3.5 Ranked Salary Chart

ggplot(majors %>% arrange(median),
       aes(x = reorder(major, median), y = median, fill = STEM_Status)) +
  geom_col(alpha=0.9) +
  geom_text(aes(label=dollar(median)), hjust=-0.1, size=3.6) +
  coord_flip() +
  scale_fill_manual(values=c("#E0E0E0","#3C6E71")) +
  scale_y_continuous(labels=dollar, expand=expansion(mult=c(0,0.15))) +
  labs(
    title = "Median Salary by Major (Ranked)",
    subtitle = "STEM majors dominate the upper portion of the ranking",
    x = "", y = "Median Salary (USD)"
  )

Interpretation:
STEM majors consistently appear at the top of the ranking, illustrating strong practical differences in salary outcomes.
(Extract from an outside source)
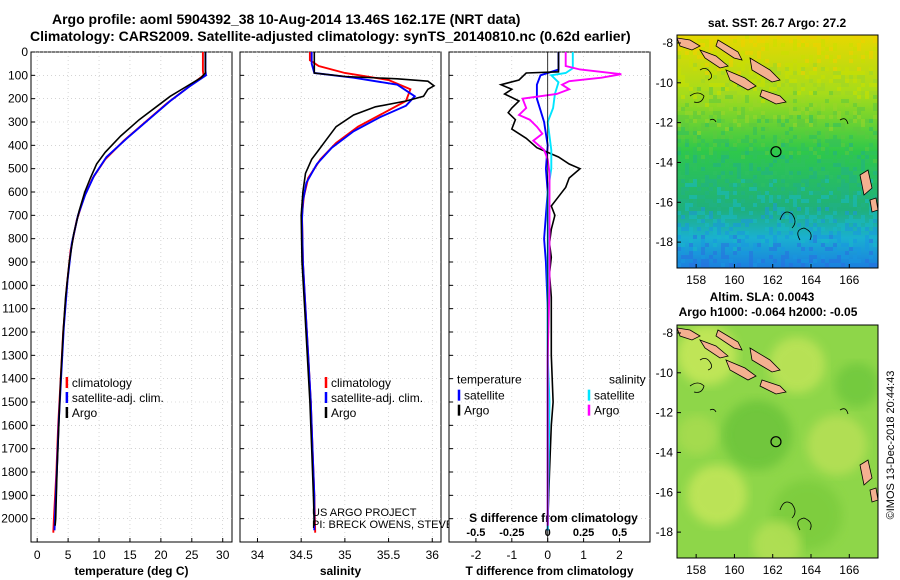 This screenshot has height=580, width=900. What do you see at coordinates (18, 145) in the screenshot?
I see `depth-tick-label: 400` at bounding box center [18, 145]. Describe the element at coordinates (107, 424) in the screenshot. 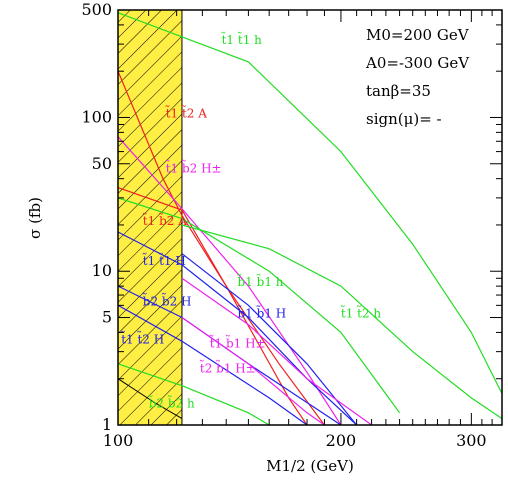

I see `y-tick-label-0: 1` at that location.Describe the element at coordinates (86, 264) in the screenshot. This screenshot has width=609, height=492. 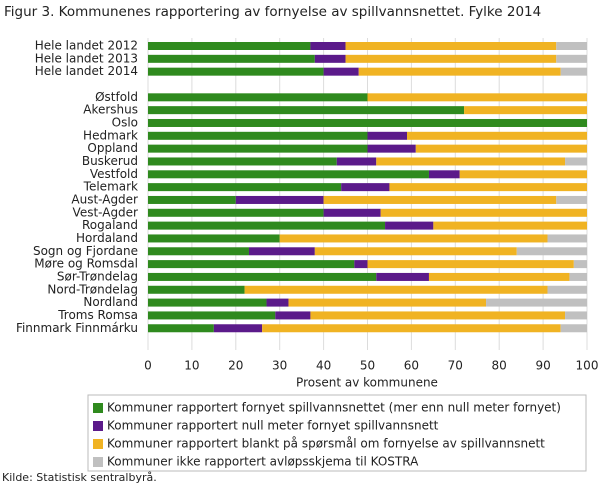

3.6 Salary vs Unemployment Rate

ggplot(majors, aes(x = unemployment_rate, y = median, color = STEM_Status)) +
  geom_point(size=4, alpha=0.8) +
  geom_smooth(method="lm", linewidth=1) +
  scale_color_manual(values=c("Non-STEM"="#8E8E8E","STEM"="#284B63")) +
  labs(
    title = "Unemployment Rate vs Median Salary",
    subtitle = "STEM majors earn more across comparable unemployment rates",
    x = "Unemployment Rate", y = "Median Salary (USD)"
  ) +
  scale_y_continuous(labels=dollar)

Interpretation:
Unemployment rate is not a primary driver of salary differences. STEM majors outperform even when unemployment overlaps with non-STEM majors.


4. Statistical Analysis

4.1 Hypothesis Test

Null Hypothesis (H₀): μ_Non-STEM − μ_STEM = 0
Alternative Hypothesis (Hₐ): μ_Non-STEM − μ_STEM < 0

t_test <- t.test(median ~ STEM_Status,
                 data=majors,
                 alternative="less",
                 var.equal=FALSE)
t_test
## 
##  Welch Two Sample t-test
## 
## data:  median by STEM_Status
## t = -2.8907, df = 5.5278, p-value = 0.0152
## alternative hypothesis: true difference in means between group Non-STEM and group STEM is less than 0
## 95 percent confidence interval:
##       -Inf -9710.808
## sample estimates:
## mean in group Non-STEM     mean in group STEM 
##                  45400                  76000

Interpretation:
The p-value from the Welch t-test is less than 0.05, indicating strong statistical evidence that STEM majors earn higher median annual salaries than non-STEM majors. Therefore, we reject the null hypothesis in favor of the alternative.


5. Regression Model

model <- lm(median ~ STEM_Status, data = majors)
summary(model)
## 
## Call:
## lm(formula = median ~ STEM_Status, data = majors)
## 
## Residuals:
##    Min     1Q Median     3Q    Max 
## -21000  -6900  -2200   2900  34000 
## 
## Coefficients:
##                 Estimate Std. Error t value Pr(>|t|)    
## (Intercept)        45400       7485   6.065 0.000301 ***
## STEM_StatusSTEM    30600      10586   2.891 0.020179 *  
## ---
## Signif. codes:  0 '***' 0.001 '**' 0.01 '*' 0.05 '.' 0.1 ' ' 1
## 
## Residual standard error: 16740 on 8 degrees of freedom
## Multiple R-squared:  0.5109, Adjusted R-squared:  0.4497 
## F-statistic: 8.356 on 1 and 8 DF,  p-value: 0.02018

Interpretation:
The regression coefficient for STEM_Status is positive and statistically significant, quantifying the average salary increase associated with STEM majors.


6. Discussion

Key Findings

  • STEM majors earn substantially higher salaries.
  • Multiple visualizations—including ggdist—confirm this pattern.
  • Hypothesis testing and regression reinforce the statistical significance of the relationship.

Limitations

  • Small dataset
  • Observational data
  • Median salary does not include geographic variation

Conclusion

STEM majors demonstrate a consistent and meaningful salary advantage. Visual and statistical evidence provides a clear, well-supported answer to the research question.